[Saved entries]
==*==

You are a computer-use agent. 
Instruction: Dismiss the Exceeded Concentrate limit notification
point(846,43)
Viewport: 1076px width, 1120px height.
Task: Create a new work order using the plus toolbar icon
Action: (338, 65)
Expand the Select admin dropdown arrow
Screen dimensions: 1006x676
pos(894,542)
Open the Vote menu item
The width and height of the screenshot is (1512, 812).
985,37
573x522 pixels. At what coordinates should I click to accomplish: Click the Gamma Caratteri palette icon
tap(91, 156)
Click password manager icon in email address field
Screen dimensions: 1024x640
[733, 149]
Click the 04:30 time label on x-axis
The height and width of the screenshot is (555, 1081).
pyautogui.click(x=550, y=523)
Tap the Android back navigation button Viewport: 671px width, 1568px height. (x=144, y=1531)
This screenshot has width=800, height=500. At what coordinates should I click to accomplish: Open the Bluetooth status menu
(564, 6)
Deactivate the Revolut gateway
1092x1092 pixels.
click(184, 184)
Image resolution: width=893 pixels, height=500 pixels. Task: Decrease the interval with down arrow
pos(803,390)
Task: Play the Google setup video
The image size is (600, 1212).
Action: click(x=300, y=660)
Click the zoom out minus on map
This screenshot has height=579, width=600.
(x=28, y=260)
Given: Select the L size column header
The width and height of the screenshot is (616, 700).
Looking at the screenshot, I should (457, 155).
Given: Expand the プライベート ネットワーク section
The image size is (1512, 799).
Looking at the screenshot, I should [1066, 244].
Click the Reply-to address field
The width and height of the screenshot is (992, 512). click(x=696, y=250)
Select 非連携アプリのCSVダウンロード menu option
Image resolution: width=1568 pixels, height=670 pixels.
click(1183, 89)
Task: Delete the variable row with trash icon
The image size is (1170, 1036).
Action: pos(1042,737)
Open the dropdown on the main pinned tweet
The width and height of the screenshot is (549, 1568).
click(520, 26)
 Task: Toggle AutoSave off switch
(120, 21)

==*==

WHAT THE TASK ASKS:
Wherever a line in the data above holds "Given", copy that line.

FINISHED TASK:
Given: Select the L size column header
Given: Expand the プライベート ネットワーク section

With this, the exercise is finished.